Seit Wochen fehlt in den allermeisten Regionen Deutschlands Regen. Das Frühjahr hatte mit extremen Niederschlägen noch gute Hoffnungen auf ein nicht so trockenes Jahr wie 2018 und 2019 gemacht. Doch danach blieb im April und Mai der benötigte Niederschlag größtenteils aus. Dabei beginnt der Sommer gerade erst. Die Wälder sehen nach zwei vorausgegangenen extremen Dürresommern krank aus und stehen blatt- und nadelarm da. Viele Fluss-Ökosysteme kippen wegen des Wassermangels und dem Temperaturanstieg.

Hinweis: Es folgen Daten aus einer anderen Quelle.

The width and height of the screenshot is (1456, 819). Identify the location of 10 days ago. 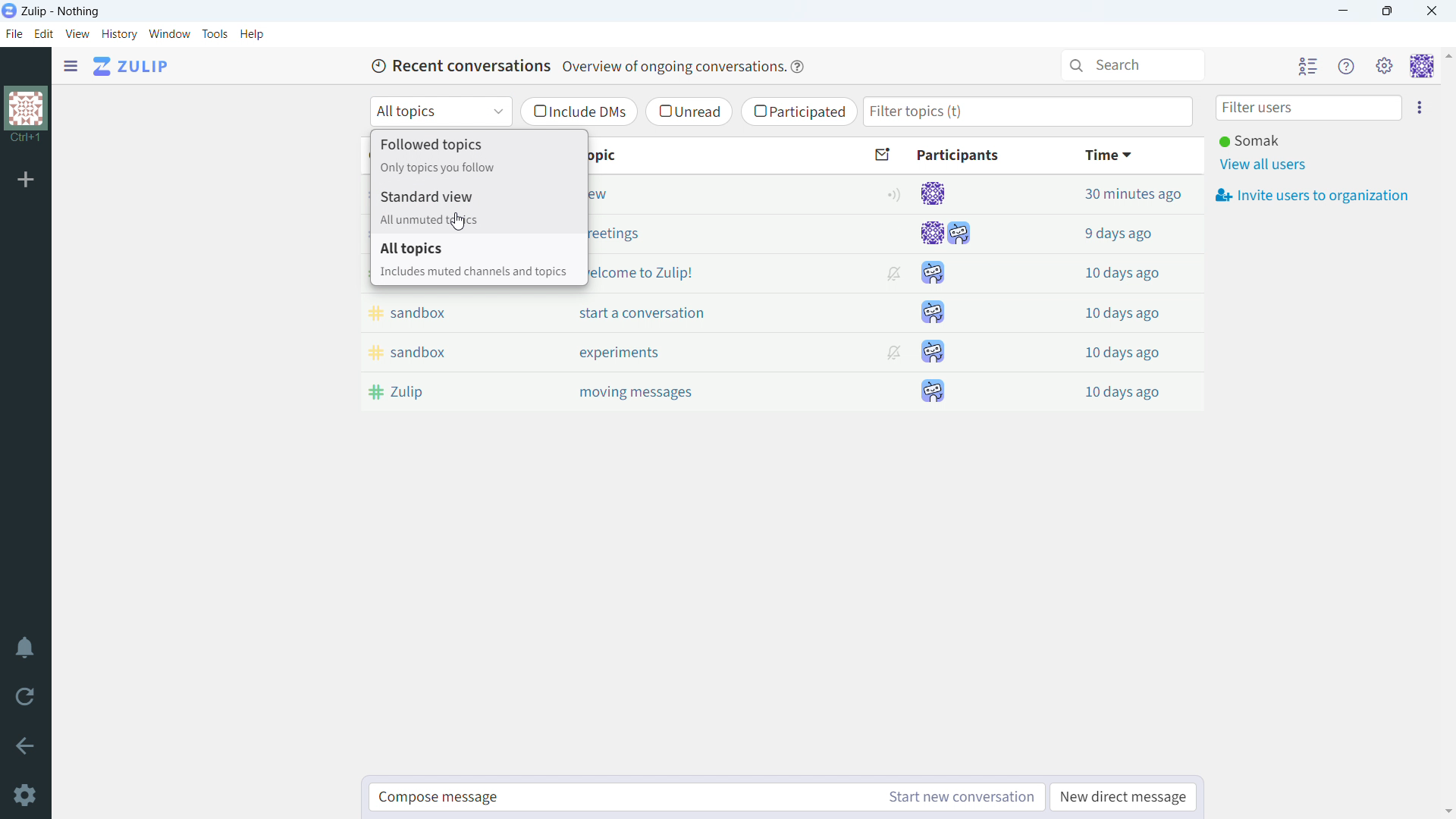
(1122, 393).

Der Dürremonitor des Helmholtz Zentrums für Umweltforschung (UFZ) hat am Montag einen Überblick über die momentane Situation gegeben. Vor allem in der Wirtschaft habe der zunehmende Wassermangel Auswirkungen, sagte sagte Grünen-Politiker Oliver Krischer im Dlf. Wegen des Niedrigwassers könnten viele Unternehmen ihre Materialien nicht mehr über den Wasserweg geliefert kriegen und müssten Produktionen herunterfahren.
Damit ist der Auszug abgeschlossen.